The most risible thing about Flanders, of course, is his bulletproof Christian faith. Equipped with a degree from Oral Roberts University, and a simple-minded optimism, Flanders is arguably America’s best-known Christian. Indeed, Christianity Today once suggested that he is more famous, on campuses and schools, than the Pope, Mother Teresa or Billy Graham.
[…]But is Ned really such a loser? Look around the world and you find that risible old Nedward – or at least the phenomenon he epitomises – has won one of the great intellectual battles of the past two centuries. And now, far from being put down, Flanderism is spreading around the world, an American export with a potency at least the equal of the very Hollywood products that mock him.

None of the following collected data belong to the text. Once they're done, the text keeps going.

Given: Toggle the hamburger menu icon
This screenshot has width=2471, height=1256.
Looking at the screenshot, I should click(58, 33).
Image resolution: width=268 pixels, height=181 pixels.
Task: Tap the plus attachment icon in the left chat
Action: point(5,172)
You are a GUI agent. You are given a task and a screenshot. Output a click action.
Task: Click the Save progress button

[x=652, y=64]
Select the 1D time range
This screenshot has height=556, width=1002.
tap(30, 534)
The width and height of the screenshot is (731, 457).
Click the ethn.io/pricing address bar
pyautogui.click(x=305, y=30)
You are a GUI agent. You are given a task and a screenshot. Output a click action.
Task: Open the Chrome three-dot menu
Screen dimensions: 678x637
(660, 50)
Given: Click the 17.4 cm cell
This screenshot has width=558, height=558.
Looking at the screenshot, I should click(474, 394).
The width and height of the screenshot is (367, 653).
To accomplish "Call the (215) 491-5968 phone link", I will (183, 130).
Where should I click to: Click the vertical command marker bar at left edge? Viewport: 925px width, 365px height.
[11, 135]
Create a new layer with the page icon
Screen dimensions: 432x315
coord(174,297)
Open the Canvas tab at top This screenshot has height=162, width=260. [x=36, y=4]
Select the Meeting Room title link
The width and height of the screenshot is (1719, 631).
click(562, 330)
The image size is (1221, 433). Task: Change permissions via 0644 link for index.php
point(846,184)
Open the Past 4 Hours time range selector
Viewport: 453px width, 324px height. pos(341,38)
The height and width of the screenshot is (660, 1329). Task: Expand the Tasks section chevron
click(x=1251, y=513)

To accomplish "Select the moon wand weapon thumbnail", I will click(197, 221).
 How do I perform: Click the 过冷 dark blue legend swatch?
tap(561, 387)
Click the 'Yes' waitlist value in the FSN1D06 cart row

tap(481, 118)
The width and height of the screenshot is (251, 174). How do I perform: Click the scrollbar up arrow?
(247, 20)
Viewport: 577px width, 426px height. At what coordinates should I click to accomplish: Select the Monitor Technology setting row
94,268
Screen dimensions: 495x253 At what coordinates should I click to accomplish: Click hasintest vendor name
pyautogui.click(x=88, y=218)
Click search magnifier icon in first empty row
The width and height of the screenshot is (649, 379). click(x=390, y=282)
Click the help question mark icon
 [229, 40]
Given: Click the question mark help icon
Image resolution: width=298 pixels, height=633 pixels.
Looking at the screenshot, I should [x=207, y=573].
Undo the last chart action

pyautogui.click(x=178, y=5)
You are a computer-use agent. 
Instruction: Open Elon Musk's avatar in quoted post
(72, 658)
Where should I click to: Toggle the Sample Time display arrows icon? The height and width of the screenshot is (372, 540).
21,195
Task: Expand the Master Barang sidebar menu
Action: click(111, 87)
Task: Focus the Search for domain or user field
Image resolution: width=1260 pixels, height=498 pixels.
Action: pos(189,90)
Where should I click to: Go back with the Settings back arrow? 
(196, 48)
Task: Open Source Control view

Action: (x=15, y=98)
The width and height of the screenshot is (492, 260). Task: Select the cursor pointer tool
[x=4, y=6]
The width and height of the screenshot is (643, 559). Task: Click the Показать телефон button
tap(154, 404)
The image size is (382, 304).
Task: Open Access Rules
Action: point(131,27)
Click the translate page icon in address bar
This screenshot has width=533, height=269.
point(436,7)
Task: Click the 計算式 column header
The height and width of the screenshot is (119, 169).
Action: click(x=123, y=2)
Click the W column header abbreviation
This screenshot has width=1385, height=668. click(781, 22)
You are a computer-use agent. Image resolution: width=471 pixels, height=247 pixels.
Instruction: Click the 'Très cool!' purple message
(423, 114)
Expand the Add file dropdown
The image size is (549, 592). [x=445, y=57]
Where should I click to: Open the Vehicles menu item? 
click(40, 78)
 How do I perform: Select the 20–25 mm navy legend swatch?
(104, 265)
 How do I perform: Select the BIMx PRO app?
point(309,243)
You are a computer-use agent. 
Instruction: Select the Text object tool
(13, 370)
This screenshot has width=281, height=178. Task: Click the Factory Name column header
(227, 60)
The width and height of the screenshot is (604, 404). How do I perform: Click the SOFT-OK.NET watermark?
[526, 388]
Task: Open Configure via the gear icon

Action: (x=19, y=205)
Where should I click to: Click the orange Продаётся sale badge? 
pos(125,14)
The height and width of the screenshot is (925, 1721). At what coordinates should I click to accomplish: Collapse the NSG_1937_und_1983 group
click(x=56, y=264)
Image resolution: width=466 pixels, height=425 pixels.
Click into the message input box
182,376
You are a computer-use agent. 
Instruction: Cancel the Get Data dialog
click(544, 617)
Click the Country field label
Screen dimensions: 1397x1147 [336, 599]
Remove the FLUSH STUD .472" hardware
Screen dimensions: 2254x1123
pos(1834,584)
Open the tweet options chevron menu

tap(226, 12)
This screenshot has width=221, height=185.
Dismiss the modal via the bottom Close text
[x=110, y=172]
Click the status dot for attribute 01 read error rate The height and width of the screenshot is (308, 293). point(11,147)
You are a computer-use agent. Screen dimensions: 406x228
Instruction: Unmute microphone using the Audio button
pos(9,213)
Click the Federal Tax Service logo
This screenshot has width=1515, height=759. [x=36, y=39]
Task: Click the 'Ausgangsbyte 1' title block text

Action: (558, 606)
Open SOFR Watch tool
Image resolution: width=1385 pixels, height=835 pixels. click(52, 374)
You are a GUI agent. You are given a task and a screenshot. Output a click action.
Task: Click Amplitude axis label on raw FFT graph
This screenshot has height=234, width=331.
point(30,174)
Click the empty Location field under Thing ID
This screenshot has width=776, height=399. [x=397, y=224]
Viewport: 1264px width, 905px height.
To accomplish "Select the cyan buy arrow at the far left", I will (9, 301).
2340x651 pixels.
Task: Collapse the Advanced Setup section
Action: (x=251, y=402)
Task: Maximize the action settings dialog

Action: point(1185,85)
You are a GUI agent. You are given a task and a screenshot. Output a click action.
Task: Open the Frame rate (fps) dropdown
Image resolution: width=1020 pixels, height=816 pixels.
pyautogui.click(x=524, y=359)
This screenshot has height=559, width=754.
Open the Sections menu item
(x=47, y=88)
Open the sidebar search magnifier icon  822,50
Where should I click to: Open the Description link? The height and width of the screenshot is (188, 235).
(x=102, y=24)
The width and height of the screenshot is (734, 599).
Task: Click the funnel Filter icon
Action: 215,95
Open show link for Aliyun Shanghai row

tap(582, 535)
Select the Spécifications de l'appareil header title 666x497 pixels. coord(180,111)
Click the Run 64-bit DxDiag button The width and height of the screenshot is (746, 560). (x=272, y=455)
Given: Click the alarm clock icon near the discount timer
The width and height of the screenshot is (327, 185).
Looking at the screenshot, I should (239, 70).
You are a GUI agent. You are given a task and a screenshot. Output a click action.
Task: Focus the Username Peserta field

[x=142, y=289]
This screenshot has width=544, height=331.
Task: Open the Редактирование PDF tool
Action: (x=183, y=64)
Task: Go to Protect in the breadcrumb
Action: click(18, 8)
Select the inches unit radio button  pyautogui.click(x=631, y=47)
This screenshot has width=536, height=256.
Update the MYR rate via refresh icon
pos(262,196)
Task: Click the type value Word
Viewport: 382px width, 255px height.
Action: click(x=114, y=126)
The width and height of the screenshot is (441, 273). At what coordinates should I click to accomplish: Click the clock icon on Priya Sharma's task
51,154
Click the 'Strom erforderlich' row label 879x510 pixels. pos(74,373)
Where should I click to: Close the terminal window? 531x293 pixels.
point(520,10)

[…]The founders of modern sociology, Max Weber and E’mile Durkheim, predicted the secularisation of the world. Ned’s fellow moustache-wearer, Friedrich Nietzsche, loudly announced God’s death. Marx cursed the opium of the people. Freud saw religion as a mere neurosis. Ever since Darwin, educated European thought has viewed religion as a dying cult – the refuge of the ignorant, the superstitious and a few guilt-ridden Catholic novelists such as Graham Greene and Evelyn Waugh.
The land of Ned and Homer, of course, has always been different.
[…]While Europe’s state-sponsored religions shrivelled, America’s free market kept faith alive.
That has not stopped most American intellectuals continuing to bet that eventually their country would give in to the same acids of modernity as Europe. In 1959, C.Wright Mills argued, in The Sociological Imagination, that “in due course, the sacred shall disappear altogether, except, possibly, in the private realm”. In its 1966 Easter issue, Time magazine asked “Is God Dead?” on its cover. In the same year, Thomas Altizer, a theologian, published to much acclaim The Gospel of Christian Atheism. In 1968, Gallup found that 67 per cent of Americans believed that religion was losing its impact on society. In 1988 Tom Wolfe told students at Harvard, not entirely happily, that they lived in an era of “freedom from religion”.
[…]But that picture is beginning to change – and the argument is beginning to swing from Nietzsche to Ned Flanders. At the grandest level, sociologists are wising up to having made “a category mistake”. That is the term used by Peter Berger, the dean of the subject. He points out that academics used to associate modernity with secularisation; in fact the really modern thing is pluralism. The ability to choose your religion lies at the heart of the American model. The latest figures show that one American in four has swapped faiths in his or her life. Pluralism can certainly mean that some people choose not to be religious: the number of atheists in America has jumped nearly 10 percentage points to 16 per cent in the past two decades (prompting a cover of Newsweek dedicated to “The Decline and Fall of Christian America”). On the other hand the same figures also show a rise in the number of committed evangelicals and of Pentecostals. Three quarters of Americans – the most advanced country on the planet – still describe themselves as Christians.
Look around the Christian world and the religious ecology is moving in an American direction.
[…]Virtually everywhere in the developing world fiery preachers are preaching a faith that would appeal to Ned Flanders: live your life according to God’s law, read the Bible as the literal word of Truth, treat your neighbour as yourself. And everywhere they are thriving. In 1900, 80 per cent of the world’s Christians lived in Europe and the United States; today, 60 per cent of them live in the developing world.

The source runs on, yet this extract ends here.